Jorge Herrando

Personal information
- Full name: Jorge Herrando Oroz
- Date of birth: 28 February 2001 (age 25)
- Place of birth: Pamplona, Spain
- Height: 1.90 m (6 ft 3 in)
- Position: Centre-back

Team information
- Current team: Osasuna
- Number: 5

Youth career
- Osasuna

Senior career*
- Years: Team / Apps / (Gls)
- 2018–2023: Osasuna B / 94 / (8)
- 2020–: Osasuna / 66 / (1)
- 2021–2022: → Logroñés (loan) / 18 / (0)

International career^{‡}
- 2018–2019: Spain U18 / 4 / (0)
- 2025–: Basque Country / 1 / (0)

= Jorge Herrando =

Spanish footballer

Jorge Herrando Oroz (born 28 February 2001) is a Spanish professional footballer who plays for CA Osasuna as a central defender.

==Club career==
Born in Pamplona, Navarre, Herrando represented CA Osasuna as a youth. On 6 December 2017, while still a youth, he signed his first professional contract until 2019.

Herrando made his senior debut with the reserves on 13 May 2018, aged just 16, playing the last 16 minutes in a 4–0 Segunda División B away loss against CD Vitoria, as his side was already relegated.
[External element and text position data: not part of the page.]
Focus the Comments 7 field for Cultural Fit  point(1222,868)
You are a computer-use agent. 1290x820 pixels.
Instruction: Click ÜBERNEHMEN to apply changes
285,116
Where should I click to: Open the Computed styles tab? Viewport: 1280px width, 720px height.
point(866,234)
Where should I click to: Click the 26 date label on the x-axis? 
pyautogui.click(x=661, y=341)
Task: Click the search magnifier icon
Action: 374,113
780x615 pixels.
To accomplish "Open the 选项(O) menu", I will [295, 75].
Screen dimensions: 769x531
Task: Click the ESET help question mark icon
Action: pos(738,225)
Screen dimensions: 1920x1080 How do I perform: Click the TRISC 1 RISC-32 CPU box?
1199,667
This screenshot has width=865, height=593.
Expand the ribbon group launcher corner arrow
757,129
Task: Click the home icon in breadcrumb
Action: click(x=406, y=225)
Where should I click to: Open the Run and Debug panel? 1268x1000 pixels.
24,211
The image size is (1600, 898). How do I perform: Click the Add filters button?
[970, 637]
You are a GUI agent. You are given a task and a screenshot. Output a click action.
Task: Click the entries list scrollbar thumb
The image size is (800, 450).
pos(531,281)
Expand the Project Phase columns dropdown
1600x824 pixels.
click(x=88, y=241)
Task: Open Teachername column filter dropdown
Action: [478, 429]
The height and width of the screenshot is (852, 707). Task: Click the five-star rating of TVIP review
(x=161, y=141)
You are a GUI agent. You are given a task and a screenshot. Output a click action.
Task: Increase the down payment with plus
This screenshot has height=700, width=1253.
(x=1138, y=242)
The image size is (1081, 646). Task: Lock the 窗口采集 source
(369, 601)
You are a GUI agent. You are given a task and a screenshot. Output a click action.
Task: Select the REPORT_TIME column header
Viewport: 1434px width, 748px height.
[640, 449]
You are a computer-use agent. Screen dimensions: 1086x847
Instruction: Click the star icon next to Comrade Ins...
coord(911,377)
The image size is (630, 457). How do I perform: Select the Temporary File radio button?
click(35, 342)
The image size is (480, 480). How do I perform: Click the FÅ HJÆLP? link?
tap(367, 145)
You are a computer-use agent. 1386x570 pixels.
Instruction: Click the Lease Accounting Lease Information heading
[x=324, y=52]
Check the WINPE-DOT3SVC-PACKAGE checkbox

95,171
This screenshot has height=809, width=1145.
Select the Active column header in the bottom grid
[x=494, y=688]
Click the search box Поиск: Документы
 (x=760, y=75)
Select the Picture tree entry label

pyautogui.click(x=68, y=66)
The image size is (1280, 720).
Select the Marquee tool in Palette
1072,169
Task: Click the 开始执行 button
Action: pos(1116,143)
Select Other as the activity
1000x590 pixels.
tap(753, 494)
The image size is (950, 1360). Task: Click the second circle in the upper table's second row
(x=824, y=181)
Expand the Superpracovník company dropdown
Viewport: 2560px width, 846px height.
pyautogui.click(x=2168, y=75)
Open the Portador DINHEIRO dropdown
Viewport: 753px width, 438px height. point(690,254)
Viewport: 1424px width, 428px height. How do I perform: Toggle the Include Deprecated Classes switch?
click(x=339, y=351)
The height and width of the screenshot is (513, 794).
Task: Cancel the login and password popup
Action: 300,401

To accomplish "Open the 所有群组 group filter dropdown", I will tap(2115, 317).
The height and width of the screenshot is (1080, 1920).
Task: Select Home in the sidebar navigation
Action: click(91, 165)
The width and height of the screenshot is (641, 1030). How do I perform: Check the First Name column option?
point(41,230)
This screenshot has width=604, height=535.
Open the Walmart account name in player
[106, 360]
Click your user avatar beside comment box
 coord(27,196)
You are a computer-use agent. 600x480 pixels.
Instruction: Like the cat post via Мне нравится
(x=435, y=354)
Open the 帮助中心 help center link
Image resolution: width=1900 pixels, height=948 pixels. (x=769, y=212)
He scored his first senior goal on 11 October, netting the equalizer in a 1–1 home draw against UDC Txantrea, and further extended his deal until 2022 on 1 November.

Herrando made his first team debut on 15 December 2020, coming on as a second-half substitute for goalscorer Kike Saverio in a 6–0 away routing of UD Tomares, for the season's Copa del Rey. The following 15 July, he renewed his contract until 2024 and was immediately loaned to Primera División RFEF side UD Logroñés, for one year.

Upon returning, Herrando was assigned to the B-side now also in the third division. He made his La Liga debut on 2 May 2023, starting and being sent off in a 1–0 away loss against FC Barcelona.

==International career==
Herrando was called up to the Basque Country national team for a friendly match against Palestine on 15 November 2025.